Windows 11’s behavior has also been significantly improved when removing a laptop or tablet or connecting a second monitor. If you have an extra monitor or two docked to your Windows 10 laptop, your application and file windows are undoubtedly arranged that way. After undocking, however, all this careful organization fell into disarray, especially when re-docking. Windows 11 now remembers where these windows are, minimizes them when undocked, and returns them to their correct position when re-docked. marvelous!
Microsoft Edge and the lack of browser choice
If Microsoft Edge were the dominant browser in the PC ecosystem, we would call Microsoft’s behavior of browser “choice” in Windows 11 a monopoly. In fact, browser ie doesn’t exist anymore! ! ! .
Microsoft Edge is now decoupled from the operating system, so the browser doesn’t have any obvious Windows 11-style enhancements. Internet Explorer is gone too, except running in Internet Explorer Mode in Edge. The fact that Edge is the default browser for Windows 11 is good. Edge runs on Chromium, accepts Chrome plugins, and runs smoothly and efficiently. I use it often as my daily driver with no regrets.

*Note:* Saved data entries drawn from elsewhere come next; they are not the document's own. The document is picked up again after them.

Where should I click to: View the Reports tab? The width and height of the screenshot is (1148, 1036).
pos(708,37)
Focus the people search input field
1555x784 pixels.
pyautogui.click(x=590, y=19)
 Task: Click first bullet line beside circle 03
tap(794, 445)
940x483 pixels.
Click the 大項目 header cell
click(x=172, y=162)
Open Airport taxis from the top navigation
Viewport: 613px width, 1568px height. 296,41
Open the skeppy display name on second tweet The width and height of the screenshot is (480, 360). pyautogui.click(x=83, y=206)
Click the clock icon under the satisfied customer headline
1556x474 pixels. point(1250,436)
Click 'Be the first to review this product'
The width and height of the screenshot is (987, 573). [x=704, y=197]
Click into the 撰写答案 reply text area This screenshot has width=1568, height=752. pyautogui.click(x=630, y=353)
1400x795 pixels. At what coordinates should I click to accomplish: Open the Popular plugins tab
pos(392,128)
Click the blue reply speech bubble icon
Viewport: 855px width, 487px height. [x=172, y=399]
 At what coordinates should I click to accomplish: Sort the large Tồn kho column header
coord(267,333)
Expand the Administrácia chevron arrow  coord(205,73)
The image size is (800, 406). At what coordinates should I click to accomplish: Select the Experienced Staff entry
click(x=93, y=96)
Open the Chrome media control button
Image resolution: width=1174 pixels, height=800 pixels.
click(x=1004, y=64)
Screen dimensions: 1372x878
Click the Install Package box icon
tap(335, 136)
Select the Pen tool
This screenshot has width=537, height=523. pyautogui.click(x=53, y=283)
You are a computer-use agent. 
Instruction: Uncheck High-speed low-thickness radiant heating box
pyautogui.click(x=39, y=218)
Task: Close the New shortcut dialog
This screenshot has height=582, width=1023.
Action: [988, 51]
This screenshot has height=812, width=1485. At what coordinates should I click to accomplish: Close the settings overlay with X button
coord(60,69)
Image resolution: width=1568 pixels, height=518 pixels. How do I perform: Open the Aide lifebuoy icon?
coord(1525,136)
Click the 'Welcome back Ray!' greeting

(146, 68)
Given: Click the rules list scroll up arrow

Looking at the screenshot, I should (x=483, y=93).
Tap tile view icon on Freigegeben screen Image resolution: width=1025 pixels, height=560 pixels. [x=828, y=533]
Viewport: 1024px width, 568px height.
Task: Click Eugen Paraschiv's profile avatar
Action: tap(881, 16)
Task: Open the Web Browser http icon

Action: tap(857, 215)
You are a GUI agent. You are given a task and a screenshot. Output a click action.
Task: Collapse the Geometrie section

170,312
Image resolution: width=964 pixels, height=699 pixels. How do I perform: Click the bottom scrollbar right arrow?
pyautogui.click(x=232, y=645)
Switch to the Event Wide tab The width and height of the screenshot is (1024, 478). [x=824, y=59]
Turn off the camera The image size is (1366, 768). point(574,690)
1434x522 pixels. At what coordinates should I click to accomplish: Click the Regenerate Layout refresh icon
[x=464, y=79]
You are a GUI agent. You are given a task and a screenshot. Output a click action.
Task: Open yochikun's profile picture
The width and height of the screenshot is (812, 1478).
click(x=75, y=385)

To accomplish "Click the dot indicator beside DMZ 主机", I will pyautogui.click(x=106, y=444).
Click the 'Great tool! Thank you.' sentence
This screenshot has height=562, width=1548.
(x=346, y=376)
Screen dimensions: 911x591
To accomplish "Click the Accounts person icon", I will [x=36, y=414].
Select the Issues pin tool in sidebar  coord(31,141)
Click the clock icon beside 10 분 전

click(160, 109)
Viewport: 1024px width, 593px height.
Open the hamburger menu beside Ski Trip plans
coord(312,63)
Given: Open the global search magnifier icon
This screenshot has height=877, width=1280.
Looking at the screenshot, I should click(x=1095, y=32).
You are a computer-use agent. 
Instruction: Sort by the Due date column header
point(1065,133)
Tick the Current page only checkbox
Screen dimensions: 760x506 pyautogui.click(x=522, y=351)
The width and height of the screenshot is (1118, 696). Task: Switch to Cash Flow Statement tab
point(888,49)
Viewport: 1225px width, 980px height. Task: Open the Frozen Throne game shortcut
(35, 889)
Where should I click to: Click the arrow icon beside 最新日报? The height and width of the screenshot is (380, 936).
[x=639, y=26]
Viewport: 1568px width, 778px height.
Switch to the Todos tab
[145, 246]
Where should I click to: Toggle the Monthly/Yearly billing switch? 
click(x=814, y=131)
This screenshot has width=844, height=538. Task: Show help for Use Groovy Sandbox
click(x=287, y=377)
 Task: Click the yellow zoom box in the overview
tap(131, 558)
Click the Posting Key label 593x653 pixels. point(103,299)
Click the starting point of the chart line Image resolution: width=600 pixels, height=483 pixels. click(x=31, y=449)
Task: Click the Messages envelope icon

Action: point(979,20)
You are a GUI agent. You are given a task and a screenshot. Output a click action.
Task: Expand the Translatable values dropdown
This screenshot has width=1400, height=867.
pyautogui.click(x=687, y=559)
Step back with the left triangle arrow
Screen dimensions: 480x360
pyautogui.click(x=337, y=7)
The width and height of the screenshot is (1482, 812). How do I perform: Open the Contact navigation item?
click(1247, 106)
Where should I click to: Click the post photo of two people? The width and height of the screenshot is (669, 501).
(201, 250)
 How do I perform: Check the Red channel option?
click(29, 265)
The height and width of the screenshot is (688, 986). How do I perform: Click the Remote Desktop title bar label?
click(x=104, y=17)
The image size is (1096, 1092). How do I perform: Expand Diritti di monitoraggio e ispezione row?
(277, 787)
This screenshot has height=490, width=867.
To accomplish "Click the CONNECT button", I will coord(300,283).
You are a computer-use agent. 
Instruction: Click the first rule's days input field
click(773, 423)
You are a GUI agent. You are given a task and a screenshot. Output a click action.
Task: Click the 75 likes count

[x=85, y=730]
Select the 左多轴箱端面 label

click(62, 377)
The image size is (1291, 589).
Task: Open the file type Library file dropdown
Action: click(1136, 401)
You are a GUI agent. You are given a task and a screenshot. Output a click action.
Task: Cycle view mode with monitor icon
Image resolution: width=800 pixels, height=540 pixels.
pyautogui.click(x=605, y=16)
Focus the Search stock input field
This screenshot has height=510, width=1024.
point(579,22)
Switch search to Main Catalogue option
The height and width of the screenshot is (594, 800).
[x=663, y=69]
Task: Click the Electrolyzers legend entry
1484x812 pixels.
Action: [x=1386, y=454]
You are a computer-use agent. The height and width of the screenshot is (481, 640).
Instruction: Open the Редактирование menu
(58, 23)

The revamped Microsoft Store
The Microsoft Store app has felt incomplete over the years, and the app’s admittedly attractive overhaul hasn’t changed that. The Microsoft Store provides an update center for any built-in Windows app, as well as any apps you’ve purchased from the Microsoft Store itself. Everything is organized here, with attractive, dynamically refreshed intros at the top of each section: Home, Apps, Games, and Movies & TV.